We performed Kaplan–Meier analyses of overall and event-free survival (OS and EFS, respectively) to compare outcomes of patients with and without germline P/LP variants in CPGs. Patient events that were included in EFS calculations were as follows: tumor progression, recurrence, and second malignancy, and death due to disease. We generated Cox proportional-hazards regression models to identify variables that were predictive of outcome. Variables considered included presence of germline P/LP variant in a CPG, molecular subtype, extent of tumor resection, reported gender, and age at diagnosis. The cohort analyzed included all those for whom data were available for all variables in the model (n = 654 for OS, n = 652 for EFS). Survival analyses were run using the survival R package76,77.

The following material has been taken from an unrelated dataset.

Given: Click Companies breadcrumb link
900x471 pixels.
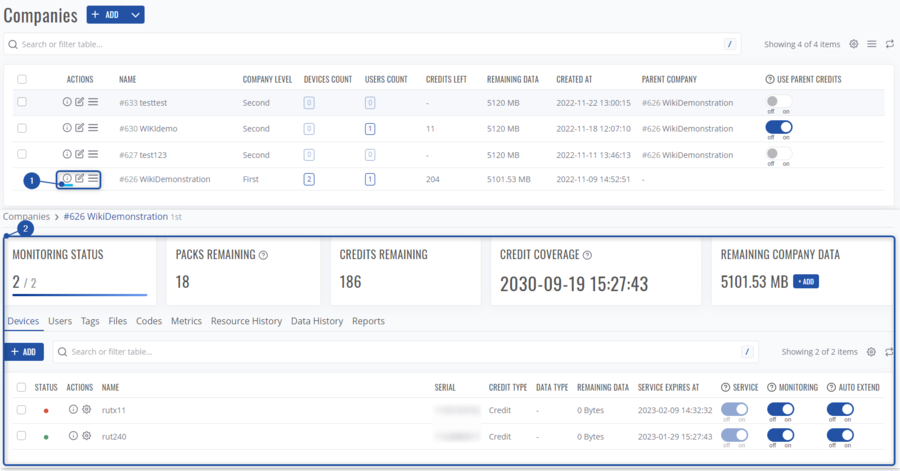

Statistics and reproducibility

No statistical method was used to predetermine sample size. Data were included on the basis of sequencing availability and grouped by analysis according to presence of P/LP variants, histology, and/or molecular subtype. Analyses and plots utilized non-parametric statistics and are described within the sections above and figure legends, relevant to specific analyses. All manuscript analyses and figure generation are reproducible using the provided Docker image and code provided within the GitHub repository.

Reporting summary

Further information on research design is available in the Nature Portfolio Reporting Summary linked to this article.